TASKS TO COMPLETE
[1] In the article on viral videos, where was the Volkswagen Passat advert originally meant to be shown?
[2] Continue the article on viral videos, picking up right after its final sentence.

From time-to-time a YouTube video becomes an overnight sensation. It could be of the most mundane things, yet once the populous gets hold of it and finds it endearing, controversial or funny, it can rack up a vast number of views in a very short period of time.
This is the ‘viral’ effect.
Take, for instance, ‘Charlie bit me’ or ‘Fenton’. In isolation, neither of these videos is of anything remarkable, exciting or interesting. But due to being cute, funny and a little bit silly, we have taken them to our hearts and between them they have racked up well over 500m views. And it’s clear we’re often just out to see something daft. A simple search for ‘talking cat’ shows that the most viewed video has received over 23m views.
Car companies have also proven the power of viral video. Take for instance the Ford KA’s ‘evil twin’. Ford denied (and still do) any association with the making of the videos, one of which shows a cat coming to an unfortunate end, and the other a pigeon meeting a similarly sticky fate. But no matter who made the videos, they went viral, being passed around the internet and via word-of-mouth creating no end of media coverage for the brand. In spite of (or, arguably, because of) the controversy.
Volkswagen managed a similar feat of ‘viral’ with its advert for the Passat. Branded ‘The Power’, it is a simple ad which appeals due to being ‘cute’. The original advert was created to be shown only at the 2011 Superbowl in the USA. However, since then it has gone worldwide thanks to the internet. To date, it has amassed over 55m views on YouTube.
The internet also enables carmakers – or even dealers – to rattle the cages of the Advertising Standards Authority. Certainly it has worked for Toyota.

INPUT DATA
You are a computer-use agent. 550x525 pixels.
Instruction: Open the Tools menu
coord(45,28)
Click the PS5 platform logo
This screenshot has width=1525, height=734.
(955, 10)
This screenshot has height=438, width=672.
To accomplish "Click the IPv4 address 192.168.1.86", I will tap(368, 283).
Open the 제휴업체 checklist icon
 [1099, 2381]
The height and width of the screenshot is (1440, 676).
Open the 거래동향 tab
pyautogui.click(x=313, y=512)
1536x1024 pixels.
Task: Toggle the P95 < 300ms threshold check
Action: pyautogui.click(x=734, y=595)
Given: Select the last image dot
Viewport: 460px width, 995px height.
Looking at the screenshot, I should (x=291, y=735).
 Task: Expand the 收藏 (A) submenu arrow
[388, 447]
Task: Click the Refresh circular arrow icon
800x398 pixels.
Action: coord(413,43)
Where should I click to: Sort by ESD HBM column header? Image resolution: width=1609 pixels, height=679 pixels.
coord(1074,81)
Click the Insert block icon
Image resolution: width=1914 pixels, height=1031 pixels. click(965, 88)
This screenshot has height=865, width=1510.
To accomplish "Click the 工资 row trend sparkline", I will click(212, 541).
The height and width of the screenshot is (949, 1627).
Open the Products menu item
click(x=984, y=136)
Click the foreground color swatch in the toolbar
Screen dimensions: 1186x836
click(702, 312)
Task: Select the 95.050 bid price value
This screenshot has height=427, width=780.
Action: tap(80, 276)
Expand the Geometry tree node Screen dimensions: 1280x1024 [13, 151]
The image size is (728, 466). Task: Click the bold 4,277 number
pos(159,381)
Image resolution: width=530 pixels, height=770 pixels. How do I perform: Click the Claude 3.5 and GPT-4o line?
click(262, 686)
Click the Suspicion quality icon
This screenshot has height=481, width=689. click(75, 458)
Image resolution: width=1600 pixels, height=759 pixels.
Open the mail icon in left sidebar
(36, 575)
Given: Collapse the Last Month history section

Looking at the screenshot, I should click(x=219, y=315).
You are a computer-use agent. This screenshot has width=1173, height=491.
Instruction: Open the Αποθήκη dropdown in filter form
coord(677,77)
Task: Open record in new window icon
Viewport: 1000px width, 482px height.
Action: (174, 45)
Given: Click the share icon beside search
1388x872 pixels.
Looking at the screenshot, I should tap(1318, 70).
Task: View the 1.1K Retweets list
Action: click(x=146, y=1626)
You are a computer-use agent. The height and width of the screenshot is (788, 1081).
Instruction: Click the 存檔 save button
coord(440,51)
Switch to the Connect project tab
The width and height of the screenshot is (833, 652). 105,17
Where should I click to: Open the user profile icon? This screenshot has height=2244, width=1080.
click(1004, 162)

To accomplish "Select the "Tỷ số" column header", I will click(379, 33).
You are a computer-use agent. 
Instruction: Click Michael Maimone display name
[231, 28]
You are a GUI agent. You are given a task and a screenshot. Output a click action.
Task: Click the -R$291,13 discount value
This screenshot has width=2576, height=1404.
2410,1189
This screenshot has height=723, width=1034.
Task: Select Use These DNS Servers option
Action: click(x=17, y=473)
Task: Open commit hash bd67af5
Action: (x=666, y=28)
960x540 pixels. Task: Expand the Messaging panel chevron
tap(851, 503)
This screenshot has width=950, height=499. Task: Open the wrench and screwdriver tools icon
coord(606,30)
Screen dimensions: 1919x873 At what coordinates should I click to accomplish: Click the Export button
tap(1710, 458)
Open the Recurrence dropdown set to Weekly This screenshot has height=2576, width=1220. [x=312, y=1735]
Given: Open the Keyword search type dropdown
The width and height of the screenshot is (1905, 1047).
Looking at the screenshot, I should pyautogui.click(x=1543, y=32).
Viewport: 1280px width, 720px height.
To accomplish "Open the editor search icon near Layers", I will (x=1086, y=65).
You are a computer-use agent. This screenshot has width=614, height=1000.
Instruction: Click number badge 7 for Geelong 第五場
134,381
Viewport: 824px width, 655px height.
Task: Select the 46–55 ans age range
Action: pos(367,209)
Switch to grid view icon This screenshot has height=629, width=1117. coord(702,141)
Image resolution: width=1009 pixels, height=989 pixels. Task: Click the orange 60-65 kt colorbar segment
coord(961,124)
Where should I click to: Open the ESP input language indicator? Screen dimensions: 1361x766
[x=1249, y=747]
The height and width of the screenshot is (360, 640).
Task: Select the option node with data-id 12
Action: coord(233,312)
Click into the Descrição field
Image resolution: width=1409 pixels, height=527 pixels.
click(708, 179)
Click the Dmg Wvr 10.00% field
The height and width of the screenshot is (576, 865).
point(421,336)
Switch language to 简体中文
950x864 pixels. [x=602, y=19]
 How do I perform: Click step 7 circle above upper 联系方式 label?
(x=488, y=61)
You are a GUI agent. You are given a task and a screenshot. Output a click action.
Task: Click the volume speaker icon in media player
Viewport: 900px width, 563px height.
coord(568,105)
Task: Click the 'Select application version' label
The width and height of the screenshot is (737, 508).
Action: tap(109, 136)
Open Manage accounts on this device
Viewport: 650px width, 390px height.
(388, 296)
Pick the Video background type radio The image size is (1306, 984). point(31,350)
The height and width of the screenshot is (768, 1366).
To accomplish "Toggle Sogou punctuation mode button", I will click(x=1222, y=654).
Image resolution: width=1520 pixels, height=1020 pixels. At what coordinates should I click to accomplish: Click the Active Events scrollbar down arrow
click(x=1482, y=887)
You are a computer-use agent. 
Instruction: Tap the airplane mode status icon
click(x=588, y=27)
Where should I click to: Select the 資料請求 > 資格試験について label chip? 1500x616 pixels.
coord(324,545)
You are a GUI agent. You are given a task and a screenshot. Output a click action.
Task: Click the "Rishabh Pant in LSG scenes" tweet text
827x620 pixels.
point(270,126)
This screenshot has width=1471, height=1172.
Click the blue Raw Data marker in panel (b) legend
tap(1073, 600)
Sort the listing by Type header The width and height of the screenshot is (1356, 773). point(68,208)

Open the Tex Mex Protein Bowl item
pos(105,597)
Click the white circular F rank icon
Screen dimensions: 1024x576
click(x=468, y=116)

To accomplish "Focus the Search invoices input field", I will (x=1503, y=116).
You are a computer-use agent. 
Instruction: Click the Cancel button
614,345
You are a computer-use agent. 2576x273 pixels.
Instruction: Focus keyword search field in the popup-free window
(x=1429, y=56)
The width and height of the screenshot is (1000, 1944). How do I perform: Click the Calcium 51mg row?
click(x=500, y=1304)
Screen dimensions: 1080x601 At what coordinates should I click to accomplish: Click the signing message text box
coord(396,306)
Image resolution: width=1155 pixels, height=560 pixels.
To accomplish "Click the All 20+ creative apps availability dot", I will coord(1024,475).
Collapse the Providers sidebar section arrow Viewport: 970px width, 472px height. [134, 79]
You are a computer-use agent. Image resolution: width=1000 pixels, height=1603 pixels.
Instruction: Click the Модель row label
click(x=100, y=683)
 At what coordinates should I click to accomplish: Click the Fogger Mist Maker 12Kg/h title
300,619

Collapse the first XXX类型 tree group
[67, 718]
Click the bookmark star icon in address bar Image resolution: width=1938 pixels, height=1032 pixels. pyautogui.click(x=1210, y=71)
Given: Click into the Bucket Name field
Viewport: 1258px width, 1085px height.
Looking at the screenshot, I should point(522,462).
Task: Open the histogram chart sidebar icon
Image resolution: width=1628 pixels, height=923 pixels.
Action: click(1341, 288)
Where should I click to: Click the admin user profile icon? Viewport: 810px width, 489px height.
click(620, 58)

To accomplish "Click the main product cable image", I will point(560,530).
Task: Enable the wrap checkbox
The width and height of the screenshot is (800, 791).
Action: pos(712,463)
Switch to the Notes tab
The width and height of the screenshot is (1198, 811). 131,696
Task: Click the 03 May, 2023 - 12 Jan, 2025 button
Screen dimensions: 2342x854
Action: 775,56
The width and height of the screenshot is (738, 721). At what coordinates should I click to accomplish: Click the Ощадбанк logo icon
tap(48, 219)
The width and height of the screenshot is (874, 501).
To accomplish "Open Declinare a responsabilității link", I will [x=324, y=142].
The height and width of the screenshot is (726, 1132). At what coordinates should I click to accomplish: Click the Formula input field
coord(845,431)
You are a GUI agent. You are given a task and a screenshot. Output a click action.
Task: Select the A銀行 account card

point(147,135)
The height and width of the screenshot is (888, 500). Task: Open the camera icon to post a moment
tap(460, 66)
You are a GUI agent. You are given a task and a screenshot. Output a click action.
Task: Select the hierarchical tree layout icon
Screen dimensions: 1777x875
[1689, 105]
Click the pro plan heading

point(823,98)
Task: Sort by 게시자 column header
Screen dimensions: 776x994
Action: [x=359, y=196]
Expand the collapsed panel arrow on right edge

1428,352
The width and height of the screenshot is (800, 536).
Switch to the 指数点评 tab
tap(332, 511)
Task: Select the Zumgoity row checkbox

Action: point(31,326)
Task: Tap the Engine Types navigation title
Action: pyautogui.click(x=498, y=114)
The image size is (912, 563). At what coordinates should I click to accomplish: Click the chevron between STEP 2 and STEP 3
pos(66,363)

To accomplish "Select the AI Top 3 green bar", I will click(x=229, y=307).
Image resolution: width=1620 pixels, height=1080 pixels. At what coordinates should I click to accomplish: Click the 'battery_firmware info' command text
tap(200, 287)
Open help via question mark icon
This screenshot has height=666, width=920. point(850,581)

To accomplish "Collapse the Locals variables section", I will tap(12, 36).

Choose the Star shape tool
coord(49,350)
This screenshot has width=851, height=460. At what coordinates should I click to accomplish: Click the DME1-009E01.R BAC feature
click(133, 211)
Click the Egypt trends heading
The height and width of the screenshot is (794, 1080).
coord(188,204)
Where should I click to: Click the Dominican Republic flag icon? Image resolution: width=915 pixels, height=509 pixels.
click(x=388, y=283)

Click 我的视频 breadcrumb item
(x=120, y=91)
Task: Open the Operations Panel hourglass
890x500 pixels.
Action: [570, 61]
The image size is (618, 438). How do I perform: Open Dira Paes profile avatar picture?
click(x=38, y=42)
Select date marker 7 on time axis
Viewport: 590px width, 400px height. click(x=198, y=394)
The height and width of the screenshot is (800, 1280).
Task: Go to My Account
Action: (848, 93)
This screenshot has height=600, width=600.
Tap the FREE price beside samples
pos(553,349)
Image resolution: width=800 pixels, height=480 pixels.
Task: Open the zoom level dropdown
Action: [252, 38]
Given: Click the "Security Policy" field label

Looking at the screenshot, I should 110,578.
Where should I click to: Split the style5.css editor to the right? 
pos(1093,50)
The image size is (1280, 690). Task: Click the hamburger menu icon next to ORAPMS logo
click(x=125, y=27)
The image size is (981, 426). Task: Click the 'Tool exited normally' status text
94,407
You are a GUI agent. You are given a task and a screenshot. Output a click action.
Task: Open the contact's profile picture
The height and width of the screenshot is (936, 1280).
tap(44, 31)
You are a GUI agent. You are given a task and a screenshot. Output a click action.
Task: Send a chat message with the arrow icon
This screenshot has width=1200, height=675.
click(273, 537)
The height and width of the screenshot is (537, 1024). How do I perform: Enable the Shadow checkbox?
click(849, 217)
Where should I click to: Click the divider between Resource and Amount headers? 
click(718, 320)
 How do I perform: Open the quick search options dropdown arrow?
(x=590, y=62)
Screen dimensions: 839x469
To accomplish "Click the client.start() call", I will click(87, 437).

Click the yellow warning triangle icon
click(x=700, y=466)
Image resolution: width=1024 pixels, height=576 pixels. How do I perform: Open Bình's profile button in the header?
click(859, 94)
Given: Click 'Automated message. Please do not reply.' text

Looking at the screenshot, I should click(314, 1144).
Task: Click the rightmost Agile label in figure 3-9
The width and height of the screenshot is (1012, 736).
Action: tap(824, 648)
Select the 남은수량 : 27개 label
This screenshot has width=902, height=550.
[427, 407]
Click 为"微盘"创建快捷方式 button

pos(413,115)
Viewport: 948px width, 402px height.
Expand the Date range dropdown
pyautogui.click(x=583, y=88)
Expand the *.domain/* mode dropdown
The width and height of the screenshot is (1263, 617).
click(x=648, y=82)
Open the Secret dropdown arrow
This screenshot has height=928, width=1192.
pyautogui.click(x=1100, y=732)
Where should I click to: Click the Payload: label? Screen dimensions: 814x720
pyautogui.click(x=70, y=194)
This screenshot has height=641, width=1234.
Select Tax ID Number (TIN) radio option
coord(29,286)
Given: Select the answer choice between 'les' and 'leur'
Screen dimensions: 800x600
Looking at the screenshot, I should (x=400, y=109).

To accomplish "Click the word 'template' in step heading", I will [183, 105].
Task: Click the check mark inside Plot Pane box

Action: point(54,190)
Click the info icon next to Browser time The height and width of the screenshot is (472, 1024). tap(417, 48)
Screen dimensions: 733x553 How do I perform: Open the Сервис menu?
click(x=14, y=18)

LIST OF ANSWERS
[1] Only at the 2011 Superbowl in the USA.

[2]
In a recent advert for the brand’s new GT86 sports car, branded ‘The Real Deal’, a computerised figure is seen driving a GT86 in what could be considered – if you were feeling particularly uncharitable – a reckless manner. Two complaints were made against the advert appearing on TV and these were upheld due to the following reasons – which apply to all car brands:
“(Adverts must not) …demonstrate power, acceleration, handling characteristics etc. except in a clear context of safety. Any references to such characteristics must not imply excitement or competitiveness. There must be no suggestion that a vehicle is to be preferred because of its power or speed. Words like ‘performance’ can be ambiguous and care should be taken to make the meaning clear.”
And for these reasons, the full-length GT86 advert is now banished to the internet, where it has inevitably picked up a large number of views and, as word spreads about the ban, is building an even wider following. BMW has been quick to exploit this too, creating two M-performance ads in Canada which would have never been allowed in the UK (video 1 and video 2). Because of their availability on YouTube, however, various UK motoring publications have linked to them through their websites, adding to the viral effect.
Clearly, dealers and carmakers need to be careful when creating a viral video, or any video promotion which could be viewed as controversial. But done right, a viral video – whether intended to be so or not – can work to spread your message far further than conventional means would otherwise allow.